Winter Weavers loom large over textile studio in Cotton’s Old School Lives building
COTTON, MN. (Northern News Now) - These people call themselves the Winter Weavers. They’ve been working on rag rugs for the past six months and this is the day they get cut from the loom. This community weaving studio can be found in the old Cotton School. It’s a Scandinavian concept.
“They have community weaving studios where people can come in from the community that don’t have looms or just want to weave.” said Barb Luelling.
Old School Lives CEO Ginger Kinsley was one of those people who just wanted to weave. She and Barb Luelling got together to find and fix a room’s worth of ancient looms. One of them is 140 years old and from the era where you made yourself something you wanted.
“When some of these looms were made folks had to make their own clothing, their own bedspreads, their own linens, draperies, rugs.” said Luelling.
These rugs are part utilitarian tool and part ancient art form.
“We have a Newcomb loom, the name of the loom and we have a special pattern on it called a reverse twill.” said Winter Weaver Amy Loiselle.

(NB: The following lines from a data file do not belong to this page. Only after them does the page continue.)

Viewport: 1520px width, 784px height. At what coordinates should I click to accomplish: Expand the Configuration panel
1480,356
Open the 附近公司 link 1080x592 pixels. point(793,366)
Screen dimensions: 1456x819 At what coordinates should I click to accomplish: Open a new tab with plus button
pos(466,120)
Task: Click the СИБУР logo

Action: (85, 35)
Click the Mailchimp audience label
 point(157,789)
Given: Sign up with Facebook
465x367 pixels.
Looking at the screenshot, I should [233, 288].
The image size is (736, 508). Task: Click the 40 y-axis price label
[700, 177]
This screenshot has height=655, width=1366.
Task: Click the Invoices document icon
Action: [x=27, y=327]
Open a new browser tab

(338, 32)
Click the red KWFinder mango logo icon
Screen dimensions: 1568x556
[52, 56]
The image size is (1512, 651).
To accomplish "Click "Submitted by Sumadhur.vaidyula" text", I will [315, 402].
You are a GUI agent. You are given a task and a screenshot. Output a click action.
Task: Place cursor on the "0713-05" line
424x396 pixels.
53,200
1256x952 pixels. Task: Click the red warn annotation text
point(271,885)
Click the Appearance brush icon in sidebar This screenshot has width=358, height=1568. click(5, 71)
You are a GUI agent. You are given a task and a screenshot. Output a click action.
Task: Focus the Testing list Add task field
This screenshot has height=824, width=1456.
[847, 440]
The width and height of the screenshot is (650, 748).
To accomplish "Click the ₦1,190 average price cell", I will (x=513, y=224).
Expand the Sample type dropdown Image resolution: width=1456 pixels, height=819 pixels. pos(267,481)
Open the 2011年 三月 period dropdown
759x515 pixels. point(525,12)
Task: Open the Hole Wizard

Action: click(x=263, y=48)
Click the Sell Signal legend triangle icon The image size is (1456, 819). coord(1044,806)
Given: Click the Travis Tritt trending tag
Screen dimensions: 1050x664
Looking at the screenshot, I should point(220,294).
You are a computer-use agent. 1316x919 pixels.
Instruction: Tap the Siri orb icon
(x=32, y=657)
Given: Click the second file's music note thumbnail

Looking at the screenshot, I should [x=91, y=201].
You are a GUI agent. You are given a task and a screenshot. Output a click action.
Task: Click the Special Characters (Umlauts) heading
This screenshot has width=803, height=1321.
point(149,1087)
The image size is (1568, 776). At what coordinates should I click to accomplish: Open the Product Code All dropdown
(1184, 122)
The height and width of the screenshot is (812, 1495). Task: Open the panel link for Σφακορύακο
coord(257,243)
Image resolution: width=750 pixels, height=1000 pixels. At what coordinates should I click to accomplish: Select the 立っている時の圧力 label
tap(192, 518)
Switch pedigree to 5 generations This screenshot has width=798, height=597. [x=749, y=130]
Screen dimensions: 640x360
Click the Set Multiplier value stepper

The reverse twill rug is one of three made at the same time on the Newcomb loom. The Winter Weavers needed a half year to get the complicated job done. There are many steps to weaving but once set in the muscle memory it becomes an easier task. Betty Jo Maher got into the hobby thinking it would be a good way to make Christmas presents.
“It’s also addictive because now I have three looms at home!” said Maher.
“Once you start weaving you recognize that connection to folks from thousands of years ago. It had to be done and it’s a very good connection.” said Luelling.